> TASK BRIEF:
Once the line with "This screenshot has width=489, height=224." is found in the entries below, repeat it and each following line exactly, up to and including the line with "Open Marketplace Analytics". Add no other lines.

> DATASET:
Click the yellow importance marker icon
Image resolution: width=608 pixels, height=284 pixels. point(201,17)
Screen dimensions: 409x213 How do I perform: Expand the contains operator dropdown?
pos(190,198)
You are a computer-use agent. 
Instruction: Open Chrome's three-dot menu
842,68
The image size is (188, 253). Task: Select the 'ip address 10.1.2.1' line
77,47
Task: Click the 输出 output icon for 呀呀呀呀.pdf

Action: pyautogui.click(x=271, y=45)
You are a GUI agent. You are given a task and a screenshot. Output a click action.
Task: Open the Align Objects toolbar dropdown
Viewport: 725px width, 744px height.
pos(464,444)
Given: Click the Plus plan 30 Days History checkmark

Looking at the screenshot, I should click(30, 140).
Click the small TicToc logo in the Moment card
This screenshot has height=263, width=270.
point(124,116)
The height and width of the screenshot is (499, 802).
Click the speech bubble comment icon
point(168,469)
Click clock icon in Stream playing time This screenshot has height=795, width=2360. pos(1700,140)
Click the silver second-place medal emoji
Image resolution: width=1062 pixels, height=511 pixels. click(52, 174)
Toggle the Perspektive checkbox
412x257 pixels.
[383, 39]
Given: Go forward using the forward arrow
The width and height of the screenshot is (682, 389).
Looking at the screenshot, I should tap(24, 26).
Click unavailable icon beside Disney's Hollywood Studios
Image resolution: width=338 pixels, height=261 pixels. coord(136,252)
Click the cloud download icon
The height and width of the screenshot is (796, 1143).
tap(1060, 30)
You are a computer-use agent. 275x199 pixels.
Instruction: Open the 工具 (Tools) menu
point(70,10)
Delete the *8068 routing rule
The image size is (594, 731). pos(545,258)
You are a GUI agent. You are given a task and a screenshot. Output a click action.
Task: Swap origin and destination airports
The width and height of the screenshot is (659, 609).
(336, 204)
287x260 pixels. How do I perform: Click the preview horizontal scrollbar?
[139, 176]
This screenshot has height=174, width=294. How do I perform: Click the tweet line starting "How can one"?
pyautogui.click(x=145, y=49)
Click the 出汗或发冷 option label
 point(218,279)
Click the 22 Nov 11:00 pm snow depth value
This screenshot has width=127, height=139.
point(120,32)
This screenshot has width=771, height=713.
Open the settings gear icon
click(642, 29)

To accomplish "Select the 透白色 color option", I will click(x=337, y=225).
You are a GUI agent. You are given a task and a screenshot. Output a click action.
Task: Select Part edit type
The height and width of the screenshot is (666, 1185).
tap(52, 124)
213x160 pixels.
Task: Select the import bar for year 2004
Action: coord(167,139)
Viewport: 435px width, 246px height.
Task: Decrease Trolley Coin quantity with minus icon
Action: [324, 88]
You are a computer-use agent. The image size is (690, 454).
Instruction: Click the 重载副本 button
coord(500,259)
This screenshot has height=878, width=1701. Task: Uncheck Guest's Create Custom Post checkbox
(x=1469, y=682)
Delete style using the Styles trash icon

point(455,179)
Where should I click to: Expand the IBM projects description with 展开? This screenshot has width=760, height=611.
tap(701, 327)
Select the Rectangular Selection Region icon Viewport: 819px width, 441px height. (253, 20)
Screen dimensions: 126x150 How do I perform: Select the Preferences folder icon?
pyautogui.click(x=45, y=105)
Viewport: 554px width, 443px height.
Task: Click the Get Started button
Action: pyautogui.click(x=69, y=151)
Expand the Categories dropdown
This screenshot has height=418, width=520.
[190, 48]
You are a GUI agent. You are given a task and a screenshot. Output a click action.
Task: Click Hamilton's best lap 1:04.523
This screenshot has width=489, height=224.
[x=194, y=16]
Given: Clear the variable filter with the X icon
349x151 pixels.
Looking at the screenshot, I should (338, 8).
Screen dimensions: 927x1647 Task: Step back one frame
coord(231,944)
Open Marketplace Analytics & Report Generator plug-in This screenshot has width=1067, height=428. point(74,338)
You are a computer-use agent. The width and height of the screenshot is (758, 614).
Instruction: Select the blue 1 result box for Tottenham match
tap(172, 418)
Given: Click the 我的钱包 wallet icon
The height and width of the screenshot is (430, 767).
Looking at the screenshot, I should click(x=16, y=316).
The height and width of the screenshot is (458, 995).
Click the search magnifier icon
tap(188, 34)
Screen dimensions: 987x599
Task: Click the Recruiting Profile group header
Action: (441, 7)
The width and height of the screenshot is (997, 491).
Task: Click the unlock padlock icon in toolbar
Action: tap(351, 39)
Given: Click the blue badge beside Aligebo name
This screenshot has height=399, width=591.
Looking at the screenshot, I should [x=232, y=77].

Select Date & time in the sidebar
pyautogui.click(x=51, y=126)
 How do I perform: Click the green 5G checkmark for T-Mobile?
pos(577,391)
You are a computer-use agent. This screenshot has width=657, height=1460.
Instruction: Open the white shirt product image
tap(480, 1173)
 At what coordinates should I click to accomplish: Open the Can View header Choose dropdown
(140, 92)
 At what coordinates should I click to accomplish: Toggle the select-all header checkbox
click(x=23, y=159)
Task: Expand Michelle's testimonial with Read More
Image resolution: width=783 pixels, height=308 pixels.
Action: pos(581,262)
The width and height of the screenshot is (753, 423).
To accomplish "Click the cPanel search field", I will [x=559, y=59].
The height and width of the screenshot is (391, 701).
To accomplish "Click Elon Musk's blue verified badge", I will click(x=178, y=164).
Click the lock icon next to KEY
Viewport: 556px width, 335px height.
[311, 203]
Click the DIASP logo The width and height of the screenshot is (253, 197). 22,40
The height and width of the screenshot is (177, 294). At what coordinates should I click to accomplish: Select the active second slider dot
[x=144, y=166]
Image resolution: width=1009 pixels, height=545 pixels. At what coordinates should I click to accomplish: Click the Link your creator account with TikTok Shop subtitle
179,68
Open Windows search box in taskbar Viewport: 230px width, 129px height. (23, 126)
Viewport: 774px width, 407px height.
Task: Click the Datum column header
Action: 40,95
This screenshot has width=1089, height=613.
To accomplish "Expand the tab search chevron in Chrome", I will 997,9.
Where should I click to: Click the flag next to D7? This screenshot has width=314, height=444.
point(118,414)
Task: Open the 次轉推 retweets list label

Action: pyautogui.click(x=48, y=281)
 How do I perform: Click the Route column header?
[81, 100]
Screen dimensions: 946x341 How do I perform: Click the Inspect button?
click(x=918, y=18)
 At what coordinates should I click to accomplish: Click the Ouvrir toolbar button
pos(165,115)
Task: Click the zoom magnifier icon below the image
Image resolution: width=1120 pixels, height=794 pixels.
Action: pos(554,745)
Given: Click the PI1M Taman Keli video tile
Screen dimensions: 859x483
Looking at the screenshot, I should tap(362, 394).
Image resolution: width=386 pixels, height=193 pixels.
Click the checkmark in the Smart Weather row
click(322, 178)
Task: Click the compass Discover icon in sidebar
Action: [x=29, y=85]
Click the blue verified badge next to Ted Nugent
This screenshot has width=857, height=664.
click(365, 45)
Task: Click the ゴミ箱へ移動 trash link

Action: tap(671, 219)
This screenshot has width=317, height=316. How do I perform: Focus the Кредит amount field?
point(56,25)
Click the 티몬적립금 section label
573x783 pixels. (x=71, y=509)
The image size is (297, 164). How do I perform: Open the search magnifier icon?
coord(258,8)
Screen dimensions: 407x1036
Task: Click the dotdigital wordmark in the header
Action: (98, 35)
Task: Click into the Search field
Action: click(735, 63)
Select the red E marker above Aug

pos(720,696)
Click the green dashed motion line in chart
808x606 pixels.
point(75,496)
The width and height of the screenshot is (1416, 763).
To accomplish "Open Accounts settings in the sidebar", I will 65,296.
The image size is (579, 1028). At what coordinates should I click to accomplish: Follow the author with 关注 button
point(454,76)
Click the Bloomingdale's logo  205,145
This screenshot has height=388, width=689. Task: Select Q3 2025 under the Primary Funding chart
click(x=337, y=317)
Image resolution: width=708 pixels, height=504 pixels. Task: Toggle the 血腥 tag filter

> TASK SOLUTION:
This screenshot has width=489, height=224.
[x=194, y=16]
Given: Clear the variable filter with the X icon
349x151 pixels.
Looking at the screenshot, I should (338, 8).
Screen dimensions: 927x1647 Task: Step back one frame
coord(231,944)
Open Marketplace Analytics & Report Generator plug-in This screenshot has width=1067, height=428. point(74,338)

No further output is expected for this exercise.